• [Exercise data]:
%%
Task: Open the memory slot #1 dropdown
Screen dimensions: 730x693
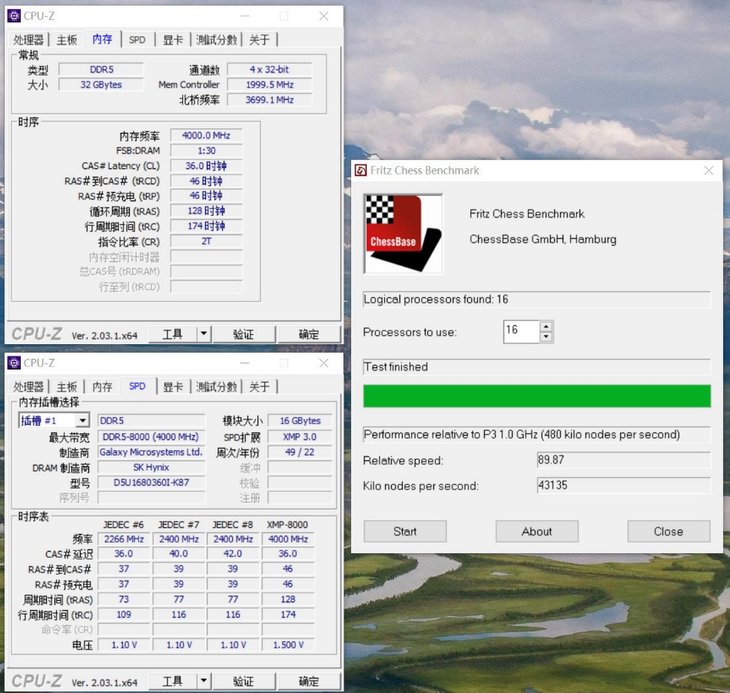Action: point(82,421)
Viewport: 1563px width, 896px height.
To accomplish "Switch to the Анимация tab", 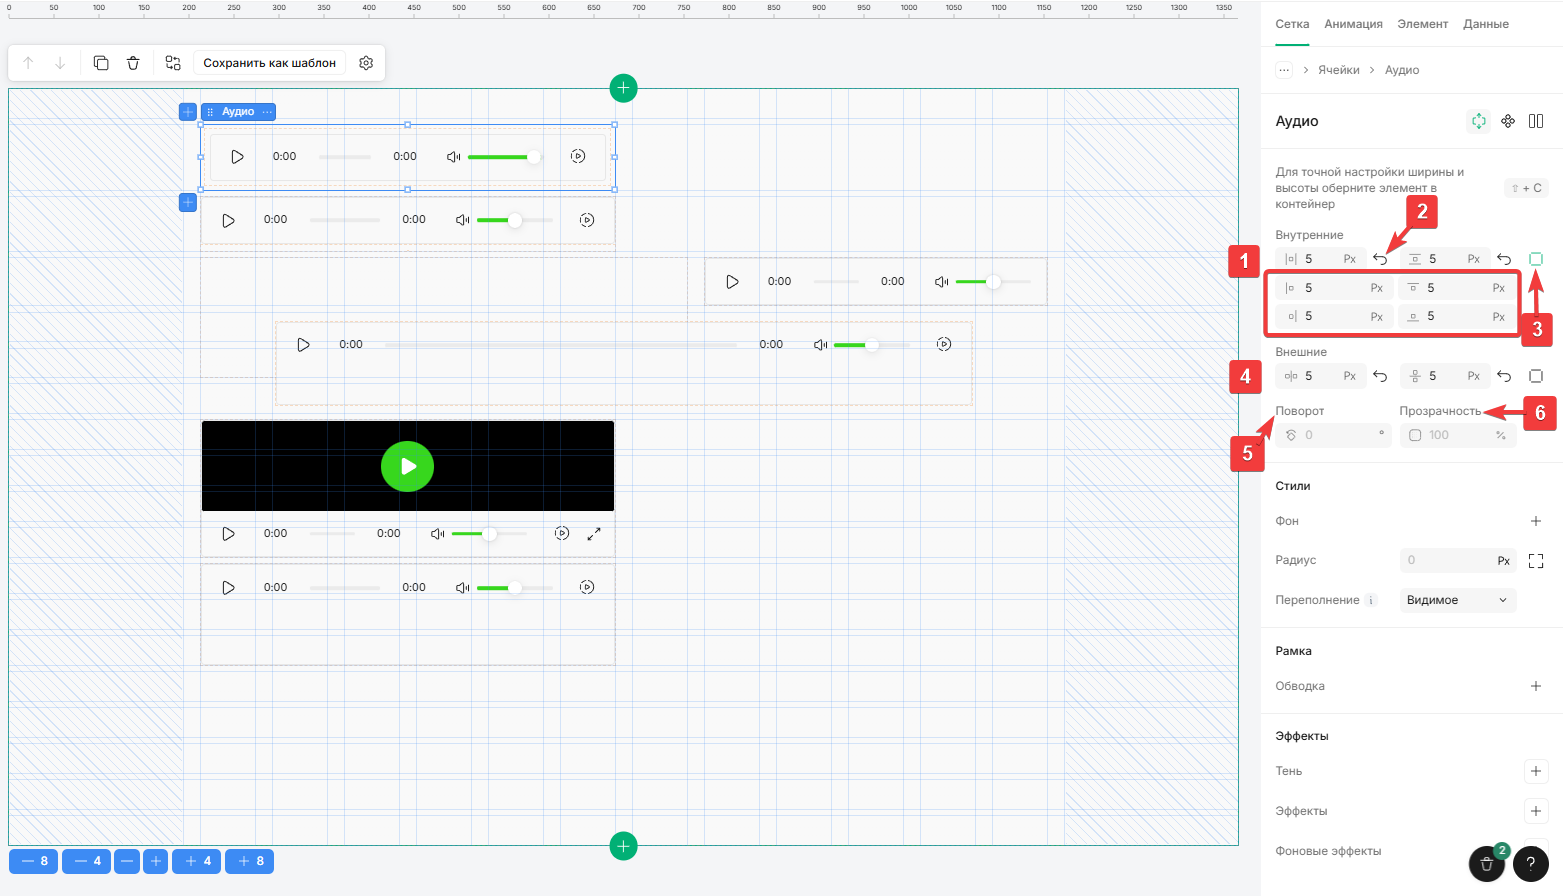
%%
• [Task to carry out]: An exact transcript is required, covering the lines from the one containing "Viewport: 1563px width, 896px height." through the end of the listing above, inclusive, without pictures.

• [Solution to the problem]:
Viewport: 1563px width, 896px height.
To accomplish "Switch to the Анимация tab", 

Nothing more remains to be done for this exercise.